¿Qué hacer y cómo actuar en un mundo incierto en materia de Cadenas Globales de Suministro y Comercio Exterior?

¿Qué hacer y cómo actuar en un mundo incierto en materia de Cadenas Globales de Suministro y Comercio Exterior?

Por: Luis Masse Torres – Socio Director, Lead Time S de RL de CV

 

“Que vivas en tiempos interesantes” dice una frase en inglés,

la cual se adjudica a una supuesta antigua maldición china.
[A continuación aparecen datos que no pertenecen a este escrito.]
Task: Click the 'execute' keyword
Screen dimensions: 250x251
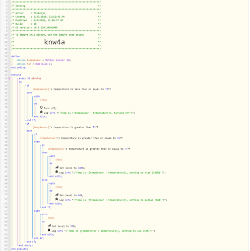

Lo cierto es que, en 2022, estamos viviendo esos tiempos

“interesantes”, por decir lo menos.

 

 

Desde poco antes de que se declarara la pandemia del Covid-19 por la OMS, el 11 de marzo de 2020, el comercio internacional venía sufriendo presiones en términos de disponibilidad de equipos de transporte, incremento de precios de fletes y cierta contracción en las operaciones comerciales entre países, derivadas de la alta concentración de actividades en países asiáticos como China, Corea del Sur, Taiwán, Malasia, Indonesia, Tailandia y Filipinas, entre otros.

 

Las emergencias sanitarias derivadas de la declaración de la pandemia provocan que las actividades productivas se suspendan, que los transportes internacionales se reduzcan al mínimo indispensable y que el consumo, a escala mundial, caiga a niveles no vistos en décadas. La crisis sanitaria se convierte en una crisis logística y esta provoca crisis económicas en varios países.

 

Esta situación provocó dos grandes crisis de suministros: La de semiconductores y la de contenedores. Ambas han propiciado disrupciones en las cadenas de suministro de varias industrias, desde la agrícola hasta la de informática y telecomunicaciones, pasando por la automotriz y la electrónica, lo que ha derivado en una situación de escasez de diversos productos industriales y de consumo.

 

Pero nada es eterno y, prácticamente dos años después de la declaración de la pandemia, empezamos a ver que, poco a poco, las empresas productivas han empezado a retomar sus ritmos de producción y embarque desde el segundo semestre de 2021. Si bien no se ha llegado a una recuperación total, el ritmo de las cadenas globales de suministro está incrementado su actividad consistentemente.

 

Sin embargo, el mundo cambia repentinamente y, al momento de escribir este artículo, nos enfrentamos a un conflicto bélico en Europa Oriental entre Rusia y Ucrania con motivos y objetivos diversos pero que, al final de cuentas, afectará de alguna manera a todos los países del mundo. No nos ocuparemos en este espacio a analizar el conflicto en sí, pero podemos asegurar que este afectará, nuevamente, a las cadenas productivas y logísticas globales que estaban empezando a recuperarse de la crisis sanitaria del Covid-19. Los combustibles incrementarán sus precios lo que provocará un alza en los fletes, las exportaciones e importaciones de ambos países se suspenderán en algún sentido y ello provocará movimientos negativos en sus clientes y proveedores internacionales y, en un mundo tan interconectado y globalizado en el que vivimos, será prácticamente imposible para cualquier país sustraerse de esta situación. Habremos de seguir de cerca la evolución del conflicto y sus afectaciones en un artículo posterior.